Lesson 3
Transformed calls and composable function references
Follow ordinary-looking calls and callable references through compiler adaptation and compatibility checks.
Status: A call and a function reference are different compiler problems even when both eventually invoke composable code. That distinction is Durable . Adapter shapes, memoization, and feature detection are Version-specific .
Outcome
You should be able to answer this question:
Why can
Child(value)look like an ordinary call while::Childneeds an adapter?
A direct call is rewritten in the caller’s current composer context. A reference must be represented as a value with a callable type, exposing composer and change information while hiding synthetic default-mask details.
Direct calls carry the current protocol
Start with source:
@Composable
fun Parent() {
Child(42)
}
@Composable
fun Child(value: Int) { /* ... */ }
The compiler transforms Child and rewrites the call to pass the current composer plus changed information.
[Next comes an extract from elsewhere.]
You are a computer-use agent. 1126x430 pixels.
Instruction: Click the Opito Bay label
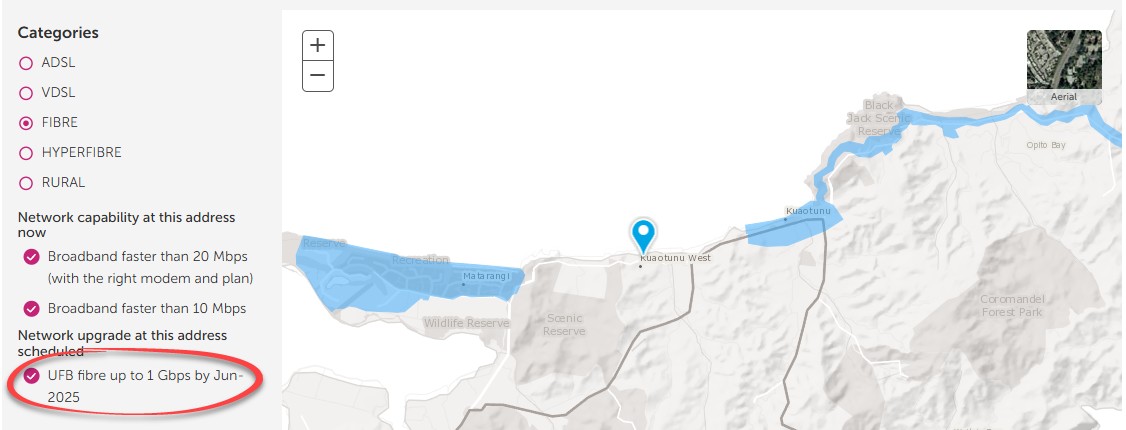(1046, 145)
Runtime reflection is not involved.
A canonical golden shows this pattern. In the pinned TraceInformationTest/testBasicComposableFunctions.txt, the captured call is:
fun C(%composer: Composer?, %changed: Int) {
%composer = %composer.startRestartGroup(<>)
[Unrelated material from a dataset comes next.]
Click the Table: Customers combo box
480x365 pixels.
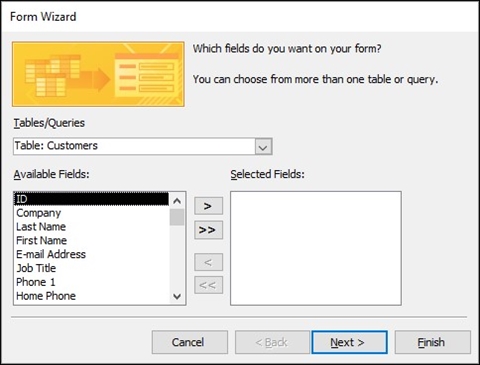click(x=143, y=146)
if (%composer.shouldExecute(%changed != 0, %changed and 0b0001)) {
A().B(1337, %composer, 0b0110)
} else {
%composer.skipToGroupEnd()
}
}
The excerpt is captured output with unrelated source-information and trace lines omitted. As before, <> is the golden renderer’s placeholder for a generated key. The call’s 0b0110 is an example of changed information, not a recipe to copy into every function.
References need a shape change
Now make the child a value:
@Composable
fun Host(content: @Composable (Int) -> Unit) {
content(42)
}
@Composable
fun Child(value: Int) { /* ... */ }
val reference: @Composable (Int) -> Unit = ::Child
At the lowered level, a composable function with one value parameter has a function type that also carries a composer and an integer. The pinned compiler golden FunctionReferenceTransformTests/reference_adapted.txt captures an adapter for a reference with a mismatched source-level shape:
val tmp0_group = %composer.cache(false) {
@Composable
@FunctionKeyMeta(key = -1453109843, startOffset = 150, endOffset = 154)
fun Fn(p0: Int, %composer: Composer?, %changed: Int) {
Fn(p0, 0, 0, 0, 0, 0, 0, 0, 0, 0, %composer, 0b1110 and %changed, 0b001111111110)
}
::Fn
}
This is a shortened excerpt from the pinned golden, not pseudocode. The adapter supplies omitted values and forwards the composer. The $default mask stays hidden from the reference-facing type.
The current ComposerParamTransformer.kt adapts non-restartable references and references to functions with defaults. It does not pretend either original shape matches the reference type.
Compatibility is a protocol feature
The compiler and runtime are not independent black boxes. RuntimeFeatures.kt currently models target runtime versions 1.8 and 1.9, with source information targeted at 1.9. VersionChecker.kt reads ComposeVersion and fails for an old runtime. The Compose Compiler 1.5.11 notes show the same shipped principle: use startReplaceGroup only when the target runtime contains it (release notes).
Experiment: direct call versus reference
Use FunctionReferenceTransformTests as a control set. Compare reference.txt, reference_adapted.txt, and reference_default.txt. Record the source-level type, adapter presence, cache block, and default argument location.
Expected: direct calls pass the composer; references may add an adapter and memoize it. Limit: cache in one golden is not a universal allocation or performance claim.
Misconceptions
- “A composable function reference is just a normal Kotlin reference.” Its lowered callable shape carries Compose protocol parameters.
- “Adapters mean the runtime uses reflection.” The compiler emits ordinary functions and calls.
- “A compiler/runtime mismatch merely disables skipping.” The version checker exists because protocol methods and data can be incompatible.
Check yourself
Why must a reference to a composable function with default parameters hide a default mask from the reference-facing type? What does the adapter provide instead?
Evidence notes
| Claim | Direct evidence | Status |
|---|---|---|
| Direct composable calls are rewritten with composer and changed arguments | ComposerParamTransformer.kt and pinned compiler goldens | Version-specific |
| Composable references can require adapters for non-restartable functions or defaults | ComposerParamTransformer.kt, visitFunctionReference | Version-specific |
| Compiler/runtime features are version-checked rather than assumed | RuntimeFeatures.kt, VersionChecker.kt, and release notes | Version-specific |
Freshness
Refresh this lesson when function-reference lowering, RuntimeFeatures, VersionChecker, or the compiler’s golden tests move. Recheck release notes before mapping a source feature to a released compiler/runtime pair.